## Written tasks:
[1] Write out the part of the Chroma vector store notebook from "This is where" up to and including "chunked_documents = text_splitter.split_documents(all_documents)".
[2] Write the next part of the Chroma vector store notebook, starting right after its last line.

## Source excerpt:

# Program to create a Chroma Vector Store

## Imports

In [1]:
from langchain_community.document_loaders import PyPDFLoader
from langchain_community.document_loaders import PyMuPDFLoader
from langchain.text_splitter import RecursiveCharacterTextSplitter

## My documents

In [2]:
all_documents = []
file_paths = [
    "data/iss-const.pdf",
    "data/read-n-heed.pdf",
    "data/AG2526v2.pdf",
    "data/parent-resource.pdf",
]

## Get all of the pages from all of the documents

In [3]:
for file_path in file_paths:
    loader = PyMuPDFLoader(file_path)
    documents = loader.load()

    # Add metadata to each document
    for doc in documents:
        doc.metadata["source"] = file_path
        all_documents.append(doc)

In [4]:
print("Number of pages:", len(all_documents))

Number of pages: 138


## Split the pages into `chunks`

This is where we need to decide exactly how big a `chunk` should be and how much overlap there should be between `chunks`

In [5]:
text_splitter = RecursiveCharacterTextSplitter(
    # chunk_size=200,
    # chunk_overlap=50
    chunk_size=1024,
    chunk_overlap=256,
    separators=["\n\n", "\n", " "]
)
# Split document into chunks with metadata
chunked_documents = text_splitter.split_documents(all_documents)

In [8]:
print("Number of chunks: ", len(chunked_documents))

Number of chunks:  376


# Embed and build vector store all at once

In [11]:
from langchain_community.vectorstores import Chroma
# from langchain_huggingface import HuggingFaceEmbeddings

In [12]:
from ollama import Client

In [13]:
client = Client(
    host="http://iss-cs-hp-01.indiansprings.org:11434"
)

### DEBUG CHECKER

Can I list the models

In [18]:
ollama_models = client.list()

In [19]:
for model in ollama_models['models']:
    print("-", model['model'], "from", model['details']['family'])

- nomic-embed-text:latest from nomic-bert
- llama3.3:latest from llama
- qwen2.5:14b from qwen2
- deepseek-r1:14b from qwen2
- qwen2.5:latest from qwen2
- qwen2.5-coder:latest from qwen2
- llama3.2:latest from llama
- deepseek-r1:latest from qwen2


In [28]:
print(chunked_documents[0])

## Recorded information:
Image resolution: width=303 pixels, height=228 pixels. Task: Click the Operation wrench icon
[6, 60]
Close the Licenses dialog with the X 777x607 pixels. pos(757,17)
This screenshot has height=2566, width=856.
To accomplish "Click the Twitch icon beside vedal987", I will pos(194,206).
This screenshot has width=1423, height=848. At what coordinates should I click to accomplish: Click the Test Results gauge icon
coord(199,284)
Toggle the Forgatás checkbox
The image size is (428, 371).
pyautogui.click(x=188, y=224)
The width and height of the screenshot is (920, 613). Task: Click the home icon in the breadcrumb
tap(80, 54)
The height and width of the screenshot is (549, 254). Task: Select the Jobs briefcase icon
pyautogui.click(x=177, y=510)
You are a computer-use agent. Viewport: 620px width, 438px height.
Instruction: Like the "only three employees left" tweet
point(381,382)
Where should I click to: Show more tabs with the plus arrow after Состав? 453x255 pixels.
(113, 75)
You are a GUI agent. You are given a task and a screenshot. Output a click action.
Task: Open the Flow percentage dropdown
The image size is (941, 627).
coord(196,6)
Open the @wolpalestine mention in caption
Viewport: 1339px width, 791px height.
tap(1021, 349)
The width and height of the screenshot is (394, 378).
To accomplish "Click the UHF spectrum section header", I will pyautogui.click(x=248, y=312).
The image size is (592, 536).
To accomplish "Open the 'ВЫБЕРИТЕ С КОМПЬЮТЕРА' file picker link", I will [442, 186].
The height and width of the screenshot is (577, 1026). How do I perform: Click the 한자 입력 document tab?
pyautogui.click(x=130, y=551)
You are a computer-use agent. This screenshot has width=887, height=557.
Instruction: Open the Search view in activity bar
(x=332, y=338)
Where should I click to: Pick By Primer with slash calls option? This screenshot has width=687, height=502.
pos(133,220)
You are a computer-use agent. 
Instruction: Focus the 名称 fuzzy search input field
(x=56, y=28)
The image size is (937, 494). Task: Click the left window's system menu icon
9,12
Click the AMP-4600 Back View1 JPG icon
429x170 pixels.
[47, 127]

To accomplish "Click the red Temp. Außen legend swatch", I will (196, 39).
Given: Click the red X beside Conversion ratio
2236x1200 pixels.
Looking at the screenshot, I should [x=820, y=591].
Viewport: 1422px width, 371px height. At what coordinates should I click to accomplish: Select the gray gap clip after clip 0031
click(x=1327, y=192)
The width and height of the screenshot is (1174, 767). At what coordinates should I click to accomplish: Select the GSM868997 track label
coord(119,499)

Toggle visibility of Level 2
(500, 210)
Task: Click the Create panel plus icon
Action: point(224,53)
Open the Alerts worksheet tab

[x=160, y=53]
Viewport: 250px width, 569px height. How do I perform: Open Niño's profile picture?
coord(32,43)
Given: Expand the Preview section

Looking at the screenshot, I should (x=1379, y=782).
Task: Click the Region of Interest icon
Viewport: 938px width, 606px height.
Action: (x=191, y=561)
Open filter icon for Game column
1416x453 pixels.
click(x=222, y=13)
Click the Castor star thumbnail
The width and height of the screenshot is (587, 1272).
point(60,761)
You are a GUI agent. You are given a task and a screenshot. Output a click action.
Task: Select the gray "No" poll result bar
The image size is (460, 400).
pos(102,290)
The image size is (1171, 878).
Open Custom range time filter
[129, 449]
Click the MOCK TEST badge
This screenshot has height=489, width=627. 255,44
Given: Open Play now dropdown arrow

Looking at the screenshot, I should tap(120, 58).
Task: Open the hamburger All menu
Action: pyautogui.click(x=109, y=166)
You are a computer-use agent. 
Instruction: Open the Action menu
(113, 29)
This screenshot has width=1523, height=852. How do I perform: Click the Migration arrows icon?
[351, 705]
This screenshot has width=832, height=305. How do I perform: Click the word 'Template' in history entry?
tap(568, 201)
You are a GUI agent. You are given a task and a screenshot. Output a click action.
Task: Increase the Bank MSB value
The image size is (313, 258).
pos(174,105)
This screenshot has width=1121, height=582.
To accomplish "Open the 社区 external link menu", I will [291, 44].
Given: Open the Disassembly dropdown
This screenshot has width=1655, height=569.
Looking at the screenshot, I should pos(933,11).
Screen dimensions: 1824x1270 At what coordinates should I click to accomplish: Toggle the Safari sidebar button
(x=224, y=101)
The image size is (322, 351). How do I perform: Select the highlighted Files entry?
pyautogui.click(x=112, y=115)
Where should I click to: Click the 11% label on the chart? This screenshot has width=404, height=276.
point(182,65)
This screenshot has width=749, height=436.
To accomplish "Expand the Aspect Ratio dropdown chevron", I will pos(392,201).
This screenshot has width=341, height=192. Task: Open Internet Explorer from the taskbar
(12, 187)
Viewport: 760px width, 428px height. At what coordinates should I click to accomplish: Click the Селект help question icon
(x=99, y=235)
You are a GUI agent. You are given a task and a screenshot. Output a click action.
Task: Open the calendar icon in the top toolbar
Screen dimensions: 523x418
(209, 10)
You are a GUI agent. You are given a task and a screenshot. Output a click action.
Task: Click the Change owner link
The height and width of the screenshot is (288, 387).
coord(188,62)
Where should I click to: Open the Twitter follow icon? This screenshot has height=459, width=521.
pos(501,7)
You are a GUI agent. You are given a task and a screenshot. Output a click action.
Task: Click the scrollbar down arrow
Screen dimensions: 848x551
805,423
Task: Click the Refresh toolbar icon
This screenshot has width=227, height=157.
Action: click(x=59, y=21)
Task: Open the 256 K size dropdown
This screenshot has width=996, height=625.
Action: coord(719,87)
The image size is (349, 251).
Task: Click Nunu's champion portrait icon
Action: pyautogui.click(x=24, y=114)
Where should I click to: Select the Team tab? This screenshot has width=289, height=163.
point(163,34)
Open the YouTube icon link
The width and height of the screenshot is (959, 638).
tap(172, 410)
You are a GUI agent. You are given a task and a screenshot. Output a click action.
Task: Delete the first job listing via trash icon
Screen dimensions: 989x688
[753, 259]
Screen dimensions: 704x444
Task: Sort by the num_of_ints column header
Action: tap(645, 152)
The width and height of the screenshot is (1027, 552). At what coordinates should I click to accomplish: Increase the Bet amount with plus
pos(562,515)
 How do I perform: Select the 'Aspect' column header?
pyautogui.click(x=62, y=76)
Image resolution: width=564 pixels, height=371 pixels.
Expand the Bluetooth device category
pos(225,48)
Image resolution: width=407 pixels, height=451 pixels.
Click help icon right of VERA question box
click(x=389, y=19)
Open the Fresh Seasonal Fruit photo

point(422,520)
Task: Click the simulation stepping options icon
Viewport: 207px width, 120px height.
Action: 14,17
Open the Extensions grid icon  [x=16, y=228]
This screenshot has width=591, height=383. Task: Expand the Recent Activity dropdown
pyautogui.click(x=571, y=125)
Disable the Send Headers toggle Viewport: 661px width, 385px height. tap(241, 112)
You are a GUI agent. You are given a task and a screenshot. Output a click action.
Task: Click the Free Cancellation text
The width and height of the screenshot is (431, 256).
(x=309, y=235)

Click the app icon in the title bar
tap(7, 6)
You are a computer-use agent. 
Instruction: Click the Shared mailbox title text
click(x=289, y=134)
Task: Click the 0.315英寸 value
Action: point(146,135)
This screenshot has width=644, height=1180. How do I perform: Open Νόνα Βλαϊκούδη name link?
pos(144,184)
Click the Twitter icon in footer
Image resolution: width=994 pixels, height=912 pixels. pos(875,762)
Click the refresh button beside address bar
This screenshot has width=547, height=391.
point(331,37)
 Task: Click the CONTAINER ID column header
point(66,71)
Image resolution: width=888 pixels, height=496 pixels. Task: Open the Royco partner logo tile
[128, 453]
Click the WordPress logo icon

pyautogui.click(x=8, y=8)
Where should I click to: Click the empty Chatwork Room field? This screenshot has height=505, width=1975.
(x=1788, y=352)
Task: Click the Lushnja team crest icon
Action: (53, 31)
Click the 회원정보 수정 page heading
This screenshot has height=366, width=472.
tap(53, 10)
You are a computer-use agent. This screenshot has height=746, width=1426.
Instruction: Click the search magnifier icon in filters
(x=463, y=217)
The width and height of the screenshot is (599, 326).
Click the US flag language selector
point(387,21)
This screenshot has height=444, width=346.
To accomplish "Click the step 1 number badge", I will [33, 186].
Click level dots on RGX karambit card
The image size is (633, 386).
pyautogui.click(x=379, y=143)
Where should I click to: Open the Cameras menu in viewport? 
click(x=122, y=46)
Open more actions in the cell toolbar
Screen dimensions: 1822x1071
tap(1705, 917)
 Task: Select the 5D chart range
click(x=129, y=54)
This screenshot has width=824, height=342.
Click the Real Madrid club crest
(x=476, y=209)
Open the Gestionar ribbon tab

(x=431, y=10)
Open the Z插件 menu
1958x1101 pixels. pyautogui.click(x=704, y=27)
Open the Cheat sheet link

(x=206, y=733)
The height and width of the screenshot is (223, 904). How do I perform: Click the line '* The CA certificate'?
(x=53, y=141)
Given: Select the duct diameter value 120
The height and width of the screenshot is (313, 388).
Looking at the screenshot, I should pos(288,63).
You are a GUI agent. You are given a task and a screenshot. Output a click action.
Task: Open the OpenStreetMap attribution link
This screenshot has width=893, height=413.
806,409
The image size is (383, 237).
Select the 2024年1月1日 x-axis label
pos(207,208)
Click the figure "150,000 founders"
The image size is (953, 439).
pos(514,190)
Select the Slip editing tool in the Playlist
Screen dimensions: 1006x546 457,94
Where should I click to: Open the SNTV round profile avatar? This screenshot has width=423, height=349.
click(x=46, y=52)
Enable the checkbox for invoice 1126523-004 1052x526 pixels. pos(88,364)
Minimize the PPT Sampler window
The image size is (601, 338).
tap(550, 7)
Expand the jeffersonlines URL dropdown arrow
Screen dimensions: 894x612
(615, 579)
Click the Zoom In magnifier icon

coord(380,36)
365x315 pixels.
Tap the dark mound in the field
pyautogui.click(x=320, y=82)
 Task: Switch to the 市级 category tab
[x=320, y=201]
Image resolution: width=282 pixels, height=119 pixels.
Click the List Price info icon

## Responses for each task:
[1]
This is where we need to decide exactly how big a `chunk` should be and how much overlap there should be between `chunks`

In [5]:
text_splitter = RecursiveCharacterTextSplitter(
    # chunk_size=200,
    # chunk_overlap=50
    chunk_size=1024,
    chunk_overlap=256,
    separators=["\n\n", "\n", " "]
)
# Split document into chunks with metadata
chunked_documents = text_splitter.split_documents(all_documents)

[2]
page_content='The Indian Springs School Constitution
Preamble
Under the freedom granted the faculty and students of Indian Springs School by the Board of Governors of the
Alabama Educational Foundation, the governing body of Indian Springs School, there is herewith created the official Indian
Springs School Constitution.
The purpose of the Indian Springs School Constitution and Government is to promote living and learning in accordance
with humane and democratic values and principles, thereby contributing to the intellectual, physical, emotional, spiritual, and
ethical development of all members of the Indian Springs school-community.
In establishing this Constitution, the members of the Indian Springs school-community affirm that students and teachers
do not have to accept themselves or their surroundings as they are but that it is within their power to improve both through
participation in constructive change. Such participation enhances the worth and dignity of humankind, develops r

## Lets make a list of the chunks as String

In [29]:
chunk_strings = []
for i in range(len(chunked_documents)):
    chunk_strings.append(chunked_documents[i].page_content)

## Number of string chunks

In [30]:
print(len(chunk_strings))

376


In [31]:
vect = client.embed(model="nomic-embed-text", input=chunk_strings)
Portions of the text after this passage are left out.